En el imaginario del venezolano los referentes más antiguos de su memoria colectiva están anclados en las fechas patrias, con el 19 de abril de 1810 como inicio de una historia oficial que ha sido recreada hasta la saciedad a través de un lenguaje grotescamente tamizado por los oráculos de martirios y sacrificios de hombres que ofrecieron sus vidas para darnos independencia y libertad.
No del todo errada esta afirmación. Sin embargo, resulta curioso cómo el centro de esa historia viene siempre cubierta y enlazada con la impronta Simón Bolívar. No parece existir, ni antes ni después, nada más importante que ese nombre y esa figura.
No estamos negando los aportes que este venezolano egregio y solidario dio a la causa libertaria nacional y continental. Pero existen momentos en la historia de los pueblos, donde es preciso pensar en el pasado más remoto para poder situarnos en el presente y construir nuestro futuro con cierto margen de originalidad y aventura.

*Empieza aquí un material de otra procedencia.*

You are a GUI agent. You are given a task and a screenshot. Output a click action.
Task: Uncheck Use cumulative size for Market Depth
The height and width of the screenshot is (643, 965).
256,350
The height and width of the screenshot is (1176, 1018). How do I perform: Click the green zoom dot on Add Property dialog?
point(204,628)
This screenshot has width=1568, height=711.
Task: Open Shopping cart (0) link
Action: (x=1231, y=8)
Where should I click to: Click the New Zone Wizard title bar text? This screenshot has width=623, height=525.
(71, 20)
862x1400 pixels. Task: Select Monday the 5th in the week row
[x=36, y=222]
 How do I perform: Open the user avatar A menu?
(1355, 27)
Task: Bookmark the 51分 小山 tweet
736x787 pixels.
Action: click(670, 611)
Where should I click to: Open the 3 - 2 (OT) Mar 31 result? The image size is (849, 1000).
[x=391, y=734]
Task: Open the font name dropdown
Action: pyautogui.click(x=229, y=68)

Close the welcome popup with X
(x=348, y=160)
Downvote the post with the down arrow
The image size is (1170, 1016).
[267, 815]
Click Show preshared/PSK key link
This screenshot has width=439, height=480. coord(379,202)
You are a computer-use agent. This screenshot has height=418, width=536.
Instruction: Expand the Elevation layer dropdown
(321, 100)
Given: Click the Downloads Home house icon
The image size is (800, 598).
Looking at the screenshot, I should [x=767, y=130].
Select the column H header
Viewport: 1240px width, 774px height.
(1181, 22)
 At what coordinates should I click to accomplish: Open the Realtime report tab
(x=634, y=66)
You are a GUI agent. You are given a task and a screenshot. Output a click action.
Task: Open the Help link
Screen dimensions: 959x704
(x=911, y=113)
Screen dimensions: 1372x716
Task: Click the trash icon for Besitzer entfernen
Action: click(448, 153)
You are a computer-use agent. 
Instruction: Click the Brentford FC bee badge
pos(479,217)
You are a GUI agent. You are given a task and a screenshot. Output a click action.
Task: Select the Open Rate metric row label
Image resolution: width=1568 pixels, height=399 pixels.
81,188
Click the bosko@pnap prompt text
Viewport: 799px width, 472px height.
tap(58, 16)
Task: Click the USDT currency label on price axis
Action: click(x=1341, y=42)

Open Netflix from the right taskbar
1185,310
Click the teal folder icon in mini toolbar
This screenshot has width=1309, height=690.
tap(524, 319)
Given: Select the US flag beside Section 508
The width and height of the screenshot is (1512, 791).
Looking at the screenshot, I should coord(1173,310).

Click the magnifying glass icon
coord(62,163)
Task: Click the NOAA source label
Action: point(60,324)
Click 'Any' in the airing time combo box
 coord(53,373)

Antes, en la historia oral de nuestra cultura existió un padre fundador. Amaliwaká le llamaron. Dio a los hombres de esta tierra progreso y bienestar. El nacimiento de una estirpe y un linaje de hombres y mujeres quienes iniciaron la historia mítico-simbólica de nuestra cultura. Esa memoria quedó plasmada en las rocas altas. Allá, por el sitio de la Encaramada, donde el Orinoco es ancho mar y la selva todavía esconde misterios. Humboldt encontró las siluetas de una escritura que hablaba de antiguos descendientes.
Trascendencia y vigencia para nuestra cultura también la aportó el imperio español con el representante de Dios en la Tierra. Rey, amo y señor de un imperio donde nunca declinaba el sol. Esa larga historia de nuestra etapa medieval se vivió en lo que llamamos descubrimiento, conquista y colonización de cuanto espacio era avistado por hombres aventureros que se apoderaron de un supuesto Nuevo Mundo. Hoy sabemos que esa memoria cultural, esencialmente oral, tiene una historia, una huella de más de 12.500 años.
Tres siglos marcaron la memoria colonial donde fueron apareciendo otros nombres: Bartolomé De Las Casas, Pedro de Aguado, Pedro Simón, Juan de Castellanos, Oviedo y Baños, Antonio Navarrete, entre otros, que configuraron un pensamiento que permitió comprender ese tiempo y ese espacio llamado, ya no Tierra de Gracia sino Venezuela, quizá derivada de Venezziola o Veneciula (Venezuela= Agua grande).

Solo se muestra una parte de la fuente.